Activity
Where the records below show a line containing "Task: Open the Manage Booking link", start copying; end with the line containing "Open the sections menu grid icon", and copy it too.
*** Begin section ***
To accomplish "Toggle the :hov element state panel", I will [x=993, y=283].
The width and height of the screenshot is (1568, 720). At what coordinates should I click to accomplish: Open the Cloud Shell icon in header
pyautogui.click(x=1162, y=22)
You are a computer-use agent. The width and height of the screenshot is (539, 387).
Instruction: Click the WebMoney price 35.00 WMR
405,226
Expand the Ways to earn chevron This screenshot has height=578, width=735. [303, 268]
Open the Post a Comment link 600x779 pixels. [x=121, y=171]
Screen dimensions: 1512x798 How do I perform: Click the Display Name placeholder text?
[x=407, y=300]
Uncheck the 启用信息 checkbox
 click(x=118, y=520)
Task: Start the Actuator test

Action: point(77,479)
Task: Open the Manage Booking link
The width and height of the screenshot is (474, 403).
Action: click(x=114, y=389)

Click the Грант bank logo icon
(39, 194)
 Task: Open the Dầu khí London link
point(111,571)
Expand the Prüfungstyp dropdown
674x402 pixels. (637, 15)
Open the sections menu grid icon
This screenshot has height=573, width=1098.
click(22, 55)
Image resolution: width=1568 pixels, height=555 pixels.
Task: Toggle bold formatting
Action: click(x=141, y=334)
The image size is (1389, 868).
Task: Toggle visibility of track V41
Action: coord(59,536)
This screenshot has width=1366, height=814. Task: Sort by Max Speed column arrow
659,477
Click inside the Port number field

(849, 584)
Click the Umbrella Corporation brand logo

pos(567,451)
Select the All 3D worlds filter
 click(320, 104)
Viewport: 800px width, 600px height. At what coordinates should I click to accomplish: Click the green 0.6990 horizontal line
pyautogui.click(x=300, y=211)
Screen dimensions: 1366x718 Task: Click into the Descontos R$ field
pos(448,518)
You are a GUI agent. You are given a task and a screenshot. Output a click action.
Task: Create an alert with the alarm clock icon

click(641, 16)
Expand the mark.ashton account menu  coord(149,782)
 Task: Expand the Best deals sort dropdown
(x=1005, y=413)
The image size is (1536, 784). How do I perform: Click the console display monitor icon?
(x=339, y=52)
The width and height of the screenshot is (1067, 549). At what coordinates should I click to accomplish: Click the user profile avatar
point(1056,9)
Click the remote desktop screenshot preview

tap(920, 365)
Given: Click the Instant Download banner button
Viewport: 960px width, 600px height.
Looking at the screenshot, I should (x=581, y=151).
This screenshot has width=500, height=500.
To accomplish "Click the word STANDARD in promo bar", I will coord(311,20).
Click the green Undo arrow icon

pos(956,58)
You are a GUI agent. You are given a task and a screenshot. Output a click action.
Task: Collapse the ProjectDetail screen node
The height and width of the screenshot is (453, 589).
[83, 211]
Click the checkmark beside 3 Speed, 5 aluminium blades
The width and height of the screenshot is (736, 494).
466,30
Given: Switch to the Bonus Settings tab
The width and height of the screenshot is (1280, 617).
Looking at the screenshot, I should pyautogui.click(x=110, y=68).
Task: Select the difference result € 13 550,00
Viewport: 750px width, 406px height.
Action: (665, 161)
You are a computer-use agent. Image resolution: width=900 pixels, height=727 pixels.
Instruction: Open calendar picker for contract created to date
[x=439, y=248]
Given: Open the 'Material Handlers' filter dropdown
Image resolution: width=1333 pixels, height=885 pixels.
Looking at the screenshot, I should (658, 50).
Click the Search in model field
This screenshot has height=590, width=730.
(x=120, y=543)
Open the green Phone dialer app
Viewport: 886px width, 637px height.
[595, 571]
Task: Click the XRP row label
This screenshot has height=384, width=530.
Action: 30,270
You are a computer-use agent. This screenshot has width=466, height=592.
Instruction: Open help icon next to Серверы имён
*** End section ***
Answer to this problem
Task: Open the Manage Booking link
The width and height of the screenshot is (474, 403).
Action: click(x=114, y=389)

Click the Грант bank logo icon
(39, 194)
 Task: Open the Dầu khí London link
point(111,571)
Expand the Prüfungstyp dropdown
674x402 pixels. (637, 15)
Open the sections menu grid icon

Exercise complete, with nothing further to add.